Love #2 - Turtle catching. Many years ago, we in the West Houston youth group converted the float trip from the simplicity of catching rays between rapids into an all-out hunt for turtle's with our bare hands. I'm a tad obsessive about it myself, and my new friends in Amarillo laugh at me, but I will be quite at home on that raft with a team of fellow obsessors, trying to add to the final, all-group count of turtles. Our group record is 52. Everyone tries to make it a competition between rafts, but I refuse to let go of the idealistic, teamwork-feel of the overall count. I guess I love the turtle catching because of the small element of risk involved, combined with the connection to nature, the shared sense of victory among us with each catch, and the redemption of hours of sitting into something with a purpose (shallow as it may be).

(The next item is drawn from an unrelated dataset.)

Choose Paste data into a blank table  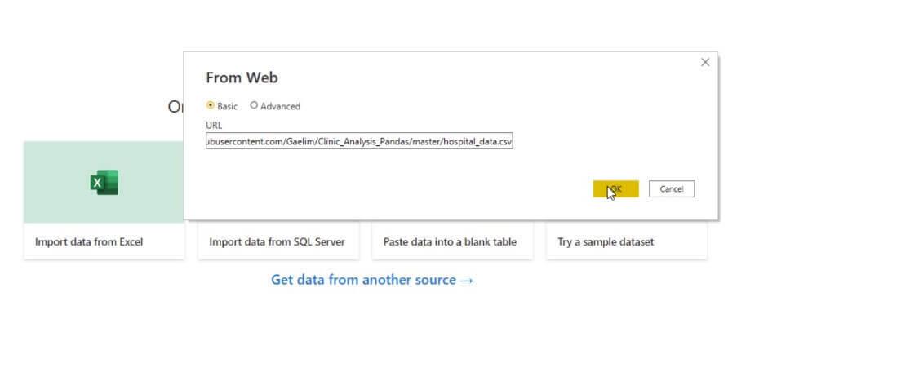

Love #3 - My son. I'm traveling with my 5-year-old son, Shade, on this trip. Of all the things I'm excited about, I can't stop thinking about being with Shade for 4 days. Even the long car ride gets me excited to just get out with him and eat at fast-food restaurants. I can't wait for the Southwest group to get to know him, for the West Houston group to see him, and for him to acclimate to being in a raft with a dozen 10-15 pound turtles crawling around. We'll be camping together, playing together...just being together. I hope that I have the wisdom to do this kind of thing with every one of my kids, every chance I get, without exception. I'm still somewhat vulnerable to my own expectations of myself in area's that matter only a fraction as much as they matter, and am often prone to sacrificing their spirits because of my inability to stay fully present in each moment, fully aware of God's priorities for me.
I am in a position to have nominal influence on hundreds of people. It's a humbling reality, and one I take very seriously, sometimes to the point of being overwhelmed with fear or anxiety. But with these kids, whom I have a major influence on, I am given the gift of pause to remember what really matters.
Today at lunch, when I took Callie out for a date to Rosa's (where she got to experience cheese dip for the first time), she asked me to watch her dance and jumped out of her seat and started spinning. She just wanted me to watch, and see that she is lovely, and tell her so. "Like a princess," she said. What an honor. What an honor. I can't get over it. (insert long pause here). What an honor.
And I told her to sit down and finish eating. God, help me pause. And thank you that Callie still asked me dance with her when we got home. And thank you for the dance. Thank You.